Last week, the session kicked off with an unprecedented number of commitments to end violence against women and girls (VAWG) from participating governments, offering hopeful promise that a resolution could be reached by the end of the week, a UN official who preferred to remain anonymous told GlobalPost.

“We’ve had close to fifty states commit, it will be a great disappointment and embarrassment to women watching around the world, if member states walk away without an agreed International declaration on how to end their suffering,” said the UN official.

More from GlobalPost: A short primer on the 57th annual UN Commission on the Status of Women

Many delegates and activists rest the blame squarely on member states like Russia, Iran and the Vatican (which participates as a “Non-Member State Permanent Observer”) whose conservative agendas aim to compromise important language enforcing women’s sexual and reproductive rights.

Egypt’s ruling Muslim Brotherhood spearheaded the mission of the so-called "unholy alliance" on Wednesday, releasing a statement that denounces the Commission’s draft of agreed conclusions for threatening to undermine fundamental principles of Islam, family, and society.

In the statement, the party outlines ten points derived from the UN document, which comprise the “final step in the intellectual and cultural invasion of Muslim countries.” It also urges Islamic leaders and their UN representatives to reject the UN declaration, insisting that its implementation should be left to each individual state’s discretion.

The Libyan parliament also called upon authorities to reject a declaration of “false allegations, misleading calls, and obvious rebellion against all heavenly teachings and supreme ethics,” Daily News Egypt reports.

More from GlobalPost: Dispatches from CSW: Protecting the rights of Egypt's women

The UN draft was circulated at the end of last week.
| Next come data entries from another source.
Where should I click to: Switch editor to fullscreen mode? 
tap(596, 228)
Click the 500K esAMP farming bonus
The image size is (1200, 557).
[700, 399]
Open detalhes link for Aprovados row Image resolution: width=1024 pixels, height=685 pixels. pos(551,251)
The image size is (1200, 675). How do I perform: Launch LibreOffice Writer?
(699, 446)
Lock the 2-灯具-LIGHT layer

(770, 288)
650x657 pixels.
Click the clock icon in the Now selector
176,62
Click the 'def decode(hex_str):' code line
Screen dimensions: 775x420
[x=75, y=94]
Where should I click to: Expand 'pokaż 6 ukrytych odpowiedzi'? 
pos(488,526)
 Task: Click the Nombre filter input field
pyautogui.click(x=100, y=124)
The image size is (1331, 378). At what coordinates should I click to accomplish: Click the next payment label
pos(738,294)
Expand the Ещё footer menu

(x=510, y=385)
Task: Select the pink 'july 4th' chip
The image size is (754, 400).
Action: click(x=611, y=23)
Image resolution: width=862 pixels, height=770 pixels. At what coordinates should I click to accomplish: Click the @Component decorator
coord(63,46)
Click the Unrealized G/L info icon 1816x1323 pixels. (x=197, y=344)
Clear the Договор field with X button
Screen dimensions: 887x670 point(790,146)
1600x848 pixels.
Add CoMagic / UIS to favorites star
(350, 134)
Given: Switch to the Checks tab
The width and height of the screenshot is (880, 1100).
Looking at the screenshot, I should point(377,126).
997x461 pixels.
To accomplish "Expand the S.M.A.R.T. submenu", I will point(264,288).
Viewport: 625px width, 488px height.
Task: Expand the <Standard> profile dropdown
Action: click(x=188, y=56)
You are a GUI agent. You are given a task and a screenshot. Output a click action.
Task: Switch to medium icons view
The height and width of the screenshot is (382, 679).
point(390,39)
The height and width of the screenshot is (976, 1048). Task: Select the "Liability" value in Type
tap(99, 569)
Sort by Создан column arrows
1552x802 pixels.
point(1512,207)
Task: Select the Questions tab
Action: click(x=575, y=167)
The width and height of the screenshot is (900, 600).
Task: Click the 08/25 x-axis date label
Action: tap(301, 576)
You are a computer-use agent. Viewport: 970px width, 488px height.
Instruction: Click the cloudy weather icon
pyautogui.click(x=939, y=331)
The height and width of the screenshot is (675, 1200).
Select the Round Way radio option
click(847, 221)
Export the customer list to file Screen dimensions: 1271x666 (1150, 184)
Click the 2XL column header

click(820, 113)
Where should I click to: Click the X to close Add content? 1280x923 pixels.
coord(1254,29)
Among its prescribed requirements for eliminating gender-based violence it included: prosecution of perpetrators of violence, elimination of harmful traditional practices like female genital mutilation, control over sexual and reproductive health for women and girls, and accessible health services for victims of violence.

NGOs and activists fear that the political storm surrounding reproductive health rights could likely result in unfavorable compromise, or a “watering down” of crucial language that will roll back already-established gains and agreements made for women and girls.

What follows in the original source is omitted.